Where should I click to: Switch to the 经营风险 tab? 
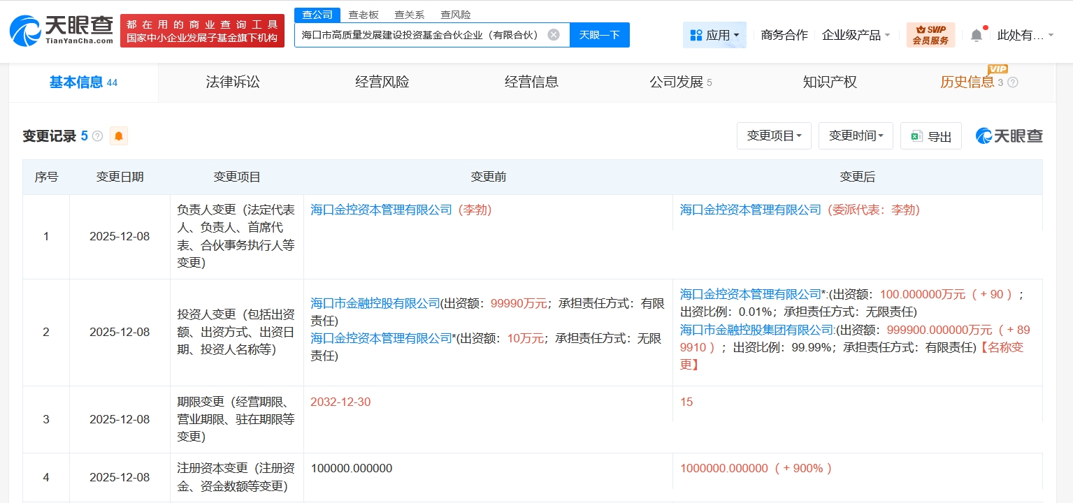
________________________________________
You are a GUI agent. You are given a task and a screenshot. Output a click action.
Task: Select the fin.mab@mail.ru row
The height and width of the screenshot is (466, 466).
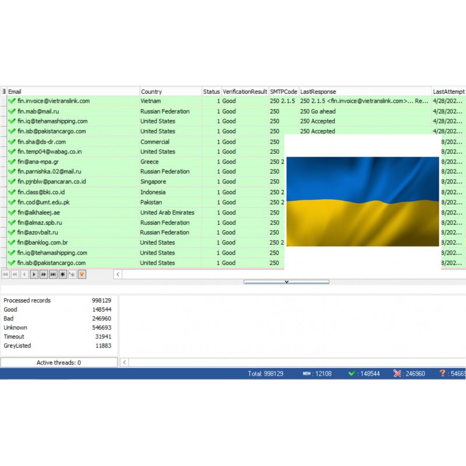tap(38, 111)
________________________________________
#### [Written instruction]
Return each line of the listing above that contains the word "screenshot", copied in full. Case matters when matching.

#### [Answer to this exercise]
You are a GUI agent. You are given a task and a screenshot. Output a click action.
The height and width of the screenshot is (466, 466).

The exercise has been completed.